Work to be completed | Your answer is to be every line of the material that includes the string "agent".

Records for this exercise |
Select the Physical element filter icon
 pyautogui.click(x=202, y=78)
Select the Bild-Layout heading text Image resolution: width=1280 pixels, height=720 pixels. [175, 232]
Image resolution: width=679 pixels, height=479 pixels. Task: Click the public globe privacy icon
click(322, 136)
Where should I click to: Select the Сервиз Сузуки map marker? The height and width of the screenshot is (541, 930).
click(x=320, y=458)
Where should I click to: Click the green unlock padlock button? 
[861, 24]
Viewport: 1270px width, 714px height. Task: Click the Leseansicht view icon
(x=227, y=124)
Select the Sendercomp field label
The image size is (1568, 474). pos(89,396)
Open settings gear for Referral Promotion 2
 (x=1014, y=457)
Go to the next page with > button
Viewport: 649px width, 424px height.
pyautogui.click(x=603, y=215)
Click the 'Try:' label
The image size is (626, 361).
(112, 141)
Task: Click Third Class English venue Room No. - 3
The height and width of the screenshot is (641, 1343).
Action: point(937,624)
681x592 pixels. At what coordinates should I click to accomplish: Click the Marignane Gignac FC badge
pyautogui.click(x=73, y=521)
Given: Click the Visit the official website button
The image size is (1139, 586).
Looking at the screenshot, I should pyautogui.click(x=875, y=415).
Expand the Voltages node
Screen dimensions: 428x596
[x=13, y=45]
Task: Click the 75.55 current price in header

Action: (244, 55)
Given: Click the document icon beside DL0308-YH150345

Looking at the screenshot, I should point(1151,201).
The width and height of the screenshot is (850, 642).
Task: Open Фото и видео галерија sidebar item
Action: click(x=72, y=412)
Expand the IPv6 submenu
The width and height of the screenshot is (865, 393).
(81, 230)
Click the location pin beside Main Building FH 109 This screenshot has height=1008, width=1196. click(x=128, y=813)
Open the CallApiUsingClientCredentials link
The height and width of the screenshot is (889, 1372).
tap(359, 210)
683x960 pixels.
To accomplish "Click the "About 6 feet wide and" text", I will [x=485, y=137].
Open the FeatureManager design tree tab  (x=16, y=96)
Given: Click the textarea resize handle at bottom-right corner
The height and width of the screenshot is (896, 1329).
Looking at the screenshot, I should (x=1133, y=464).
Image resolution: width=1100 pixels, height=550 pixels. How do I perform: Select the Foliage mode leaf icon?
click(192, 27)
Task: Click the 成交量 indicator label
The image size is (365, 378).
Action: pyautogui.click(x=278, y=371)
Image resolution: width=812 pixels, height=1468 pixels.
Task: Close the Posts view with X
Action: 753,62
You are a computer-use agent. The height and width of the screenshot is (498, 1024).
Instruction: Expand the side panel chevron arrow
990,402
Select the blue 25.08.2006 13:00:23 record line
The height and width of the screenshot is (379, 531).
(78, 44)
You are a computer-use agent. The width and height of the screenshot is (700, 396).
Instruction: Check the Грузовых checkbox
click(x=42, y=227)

Exercise result |
You are a computer-use agent. The height and width of the screenshot is (498, 1024).
You are a computer-use agent. The width and height of the screenshot is (700, 396).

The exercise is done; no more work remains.